■ Task to complete: Scan the material below for every line with the string "type", and copy those lines.

■ Dataset records:

**********

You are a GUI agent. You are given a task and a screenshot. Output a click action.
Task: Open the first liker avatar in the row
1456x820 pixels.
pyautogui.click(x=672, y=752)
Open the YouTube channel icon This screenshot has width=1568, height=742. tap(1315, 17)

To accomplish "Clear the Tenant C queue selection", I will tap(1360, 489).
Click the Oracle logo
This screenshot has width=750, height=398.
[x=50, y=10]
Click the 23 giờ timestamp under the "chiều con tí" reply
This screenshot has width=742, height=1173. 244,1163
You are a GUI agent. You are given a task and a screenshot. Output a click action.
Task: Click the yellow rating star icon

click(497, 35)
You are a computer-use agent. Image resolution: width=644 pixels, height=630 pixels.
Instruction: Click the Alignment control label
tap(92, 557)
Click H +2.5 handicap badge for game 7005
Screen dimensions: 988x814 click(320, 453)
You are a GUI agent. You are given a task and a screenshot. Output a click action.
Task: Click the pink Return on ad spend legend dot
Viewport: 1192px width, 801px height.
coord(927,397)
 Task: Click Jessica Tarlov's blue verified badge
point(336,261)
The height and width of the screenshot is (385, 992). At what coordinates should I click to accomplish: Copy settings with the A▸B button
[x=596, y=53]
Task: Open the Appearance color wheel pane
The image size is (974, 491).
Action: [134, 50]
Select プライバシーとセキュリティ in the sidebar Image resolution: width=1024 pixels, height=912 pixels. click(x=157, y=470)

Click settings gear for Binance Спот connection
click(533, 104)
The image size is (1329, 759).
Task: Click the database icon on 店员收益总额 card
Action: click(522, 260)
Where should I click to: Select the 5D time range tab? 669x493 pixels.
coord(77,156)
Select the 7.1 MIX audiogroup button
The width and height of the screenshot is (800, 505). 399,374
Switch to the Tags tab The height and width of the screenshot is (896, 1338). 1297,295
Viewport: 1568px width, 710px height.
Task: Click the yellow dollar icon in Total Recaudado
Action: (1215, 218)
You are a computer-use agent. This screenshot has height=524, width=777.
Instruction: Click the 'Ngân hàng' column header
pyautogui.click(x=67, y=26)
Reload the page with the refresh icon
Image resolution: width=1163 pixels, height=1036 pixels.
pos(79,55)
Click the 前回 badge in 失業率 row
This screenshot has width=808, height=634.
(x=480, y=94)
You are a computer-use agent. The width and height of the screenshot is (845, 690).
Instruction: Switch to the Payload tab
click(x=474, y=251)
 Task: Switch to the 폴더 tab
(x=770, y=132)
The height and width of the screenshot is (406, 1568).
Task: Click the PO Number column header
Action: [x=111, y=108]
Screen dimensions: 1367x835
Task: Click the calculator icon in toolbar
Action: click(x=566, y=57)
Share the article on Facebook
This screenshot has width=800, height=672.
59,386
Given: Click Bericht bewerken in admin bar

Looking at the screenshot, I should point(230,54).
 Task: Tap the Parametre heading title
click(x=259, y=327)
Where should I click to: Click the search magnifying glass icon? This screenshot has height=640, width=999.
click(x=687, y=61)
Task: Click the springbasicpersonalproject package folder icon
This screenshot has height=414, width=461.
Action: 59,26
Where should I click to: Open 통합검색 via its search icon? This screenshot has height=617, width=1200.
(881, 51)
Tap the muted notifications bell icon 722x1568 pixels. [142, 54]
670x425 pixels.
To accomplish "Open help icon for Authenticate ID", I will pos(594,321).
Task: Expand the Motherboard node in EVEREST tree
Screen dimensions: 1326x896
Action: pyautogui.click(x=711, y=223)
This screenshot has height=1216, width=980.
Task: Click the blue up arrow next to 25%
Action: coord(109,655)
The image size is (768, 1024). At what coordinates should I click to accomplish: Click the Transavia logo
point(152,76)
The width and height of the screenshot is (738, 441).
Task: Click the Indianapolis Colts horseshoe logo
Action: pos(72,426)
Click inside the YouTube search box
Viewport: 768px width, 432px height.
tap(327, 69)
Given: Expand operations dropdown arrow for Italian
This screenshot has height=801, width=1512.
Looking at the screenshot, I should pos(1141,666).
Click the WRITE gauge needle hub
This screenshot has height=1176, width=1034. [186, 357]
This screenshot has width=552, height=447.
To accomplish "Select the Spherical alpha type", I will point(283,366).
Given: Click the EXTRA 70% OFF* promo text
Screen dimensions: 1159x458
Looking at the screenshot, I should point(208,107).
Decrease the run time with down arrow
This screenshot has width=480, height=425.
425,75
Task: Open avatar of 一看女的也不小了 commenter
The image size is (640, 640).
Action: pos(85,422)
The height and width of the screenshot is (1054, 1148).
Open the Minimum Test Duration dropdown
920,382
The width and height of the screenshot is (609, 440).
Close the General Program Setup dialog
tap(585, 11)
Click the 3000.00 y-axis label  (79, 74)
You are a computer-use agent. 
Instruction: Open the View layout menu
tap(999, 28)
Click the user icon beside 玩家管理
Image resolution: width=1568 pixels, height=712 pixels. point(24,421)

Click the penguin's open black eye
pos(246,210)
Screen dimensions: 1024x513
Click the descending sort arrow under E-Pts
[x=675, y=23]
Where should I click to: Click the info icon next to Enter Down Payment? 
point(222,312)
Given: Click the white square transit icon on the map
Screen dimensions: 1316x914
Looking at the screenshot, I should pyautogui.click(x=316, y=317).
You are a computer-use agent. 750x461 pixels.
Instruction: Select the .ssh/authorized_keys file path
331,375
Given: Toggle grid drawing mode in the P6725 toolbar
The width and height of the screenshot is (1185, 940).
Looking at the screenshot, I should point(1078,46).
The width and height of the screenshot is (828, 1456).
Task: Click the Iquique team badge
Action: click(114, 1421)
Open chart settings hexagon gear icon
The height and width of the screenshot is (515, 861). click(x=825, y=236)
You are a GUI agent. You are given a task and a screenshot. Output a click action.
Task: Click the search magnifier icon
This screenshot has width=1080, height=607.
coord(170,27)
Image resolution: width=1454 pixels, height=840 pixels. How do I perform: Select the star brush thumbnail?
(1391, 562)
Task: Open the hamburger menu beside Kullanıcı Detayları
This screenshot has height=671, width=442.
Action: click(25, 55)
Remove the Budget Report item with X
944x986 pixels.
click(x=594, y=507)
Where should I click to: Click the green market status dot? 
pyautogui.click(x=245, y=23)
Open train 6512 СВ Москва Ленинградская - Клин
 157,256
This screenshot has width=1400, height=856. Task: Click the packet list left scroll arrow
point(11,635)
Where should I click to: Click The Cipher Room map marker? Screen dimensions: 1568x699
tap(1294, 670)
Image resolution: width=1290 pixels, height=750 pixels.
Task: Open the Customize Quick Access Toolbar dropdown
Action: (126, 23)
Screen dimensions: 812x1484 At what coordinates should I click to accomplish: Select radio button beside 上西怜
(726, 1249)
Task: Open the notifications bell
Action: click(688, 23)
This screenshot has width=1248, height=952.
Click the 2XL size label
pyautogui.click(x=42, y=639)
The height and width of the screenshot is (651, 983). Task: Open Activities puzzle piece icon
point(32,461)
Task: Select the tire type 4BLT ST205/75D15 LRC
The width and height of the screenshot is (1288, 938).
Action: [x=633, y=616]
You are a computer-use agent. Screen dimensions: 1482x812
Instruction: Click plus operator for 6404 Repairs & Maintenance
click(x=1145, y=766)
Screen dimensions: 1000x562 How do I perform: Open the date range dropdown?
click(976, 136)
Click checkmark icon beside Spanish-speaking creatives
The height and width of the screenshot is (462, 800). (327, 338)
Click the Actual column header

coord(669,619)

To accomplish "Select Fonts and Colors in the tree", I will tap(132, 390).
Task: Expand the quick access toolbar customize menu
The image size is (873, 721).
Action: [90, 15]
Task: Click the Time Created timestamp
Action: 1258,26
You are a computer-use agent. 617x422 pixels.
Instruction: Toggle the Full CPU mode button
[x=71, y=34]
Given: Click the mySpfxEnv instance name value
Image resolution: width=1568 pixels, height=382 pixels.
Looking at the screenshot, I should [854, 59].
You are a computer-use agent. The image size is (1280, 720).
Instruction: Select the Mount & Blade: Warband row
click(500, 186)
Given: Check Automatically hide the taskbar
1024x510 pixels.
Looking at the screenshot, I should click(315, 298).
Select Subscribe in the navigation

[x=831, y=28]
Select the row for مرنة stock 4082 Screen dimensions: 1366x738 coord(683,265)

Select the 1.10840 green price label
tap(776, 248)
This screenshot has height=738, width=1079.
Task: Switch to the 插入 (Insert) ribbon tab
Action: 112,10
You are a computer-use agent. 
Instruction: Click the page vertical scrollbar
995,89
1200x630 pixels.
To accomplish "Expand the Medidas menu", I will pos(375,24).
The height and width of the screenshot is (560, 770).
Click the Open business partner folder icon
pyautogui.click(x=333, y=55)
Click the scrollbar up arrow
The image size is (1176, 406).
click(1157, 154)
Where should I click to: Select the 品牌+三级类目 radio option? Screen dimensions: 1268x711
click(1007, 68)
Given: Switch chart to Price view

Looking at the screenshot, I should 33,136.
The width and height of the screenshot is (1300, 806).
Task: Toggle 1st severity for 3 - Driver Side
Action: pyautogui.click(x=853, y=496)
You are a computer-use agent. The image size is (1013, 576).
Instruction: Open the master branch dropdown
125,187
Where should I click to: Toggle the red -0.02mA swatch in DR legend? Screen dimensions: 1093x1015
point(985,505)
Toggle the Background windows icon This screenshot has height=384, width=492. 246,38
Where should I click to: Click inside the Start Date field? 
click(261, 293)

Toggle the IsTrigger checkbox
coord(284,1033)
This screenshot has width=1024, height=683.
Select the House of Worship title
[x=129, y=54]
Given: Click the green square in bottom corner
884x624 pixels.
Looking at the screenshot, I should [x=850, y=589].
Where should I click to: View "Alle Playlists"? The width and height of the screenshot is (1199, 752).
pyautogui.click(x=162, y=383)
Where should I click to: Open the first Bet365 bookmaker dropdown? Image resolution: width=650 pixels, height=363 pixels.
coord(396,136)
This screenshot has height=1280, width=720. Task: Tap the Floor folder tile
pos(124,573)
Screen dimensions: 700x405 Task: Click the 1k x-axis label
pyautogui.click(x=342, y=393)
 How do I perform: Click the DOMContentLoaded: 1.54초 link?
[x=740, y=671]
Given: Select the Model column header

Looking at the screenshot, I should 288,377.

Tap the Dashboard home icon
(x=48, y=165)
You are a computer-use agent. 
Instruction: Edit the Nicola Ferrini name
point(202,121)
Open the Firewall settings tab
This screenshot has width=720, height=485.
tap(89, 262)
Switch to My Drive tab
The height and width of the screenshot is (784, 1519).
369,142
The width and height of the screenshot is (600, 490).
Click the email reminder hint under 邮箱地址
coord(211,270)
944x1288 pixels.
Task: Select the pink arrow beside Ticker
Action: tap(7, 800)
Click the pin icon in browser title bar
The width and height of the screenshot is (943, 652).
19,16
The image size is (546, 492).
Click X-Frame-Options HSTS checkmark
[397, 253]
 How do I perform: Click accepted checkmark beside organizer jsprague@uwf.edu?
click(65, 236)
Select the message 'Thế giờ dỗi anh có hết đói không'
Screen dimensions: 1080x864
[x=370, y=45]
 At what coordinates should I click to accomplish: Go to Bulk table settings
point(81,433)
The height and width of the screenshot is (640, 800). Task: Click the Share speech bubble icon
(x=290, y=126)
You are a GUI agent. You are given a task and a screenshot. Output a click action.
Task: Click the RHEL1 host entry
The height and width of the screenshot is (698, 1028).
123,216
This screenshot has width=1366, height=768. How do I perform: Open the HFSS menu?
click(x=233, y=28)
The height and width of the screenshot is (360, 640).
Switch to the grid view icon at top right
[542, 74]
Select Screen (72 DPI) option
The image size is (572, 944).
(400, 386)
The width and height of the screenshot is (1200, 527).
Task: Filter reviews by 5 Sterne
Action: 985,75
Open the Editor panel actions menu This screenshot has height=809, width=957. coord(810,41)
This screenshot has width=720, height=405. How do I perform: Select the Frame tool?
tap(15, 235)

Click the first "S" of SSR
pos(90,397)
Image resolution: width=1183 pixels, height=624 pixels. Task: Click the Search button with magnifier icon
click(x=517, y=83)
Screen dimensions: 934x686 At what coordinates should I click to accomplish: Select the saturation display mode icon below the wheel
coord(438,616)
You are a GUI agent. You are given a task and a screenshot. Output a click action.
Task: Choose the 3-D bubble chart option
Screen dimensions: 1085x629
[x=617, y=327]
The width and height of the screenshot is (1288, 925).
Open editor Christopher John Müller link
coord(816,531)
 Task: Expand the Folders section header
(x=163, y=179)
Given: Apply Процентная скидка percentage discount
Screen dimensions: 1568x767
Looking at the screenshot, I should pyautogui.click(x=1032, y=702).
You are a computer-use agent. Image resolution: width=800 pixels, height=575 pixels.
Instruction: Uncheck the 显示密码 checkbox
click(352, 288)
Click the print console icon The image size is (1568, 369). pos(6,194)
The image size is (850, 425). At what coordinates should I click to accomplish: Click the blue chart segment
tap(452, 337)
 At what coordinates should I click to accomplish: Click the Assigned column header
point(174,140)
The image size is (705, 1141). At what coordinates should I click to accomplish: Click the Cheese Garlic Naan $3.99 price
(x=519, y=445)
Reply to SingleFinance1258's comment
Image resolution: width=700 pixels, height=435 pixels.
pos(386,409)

**********

■ Completed task:
To accomplish "Select the Spherical alpha type", I will point(283,366).
Task: Select the tire type 4BLT ST205/75D15 LRC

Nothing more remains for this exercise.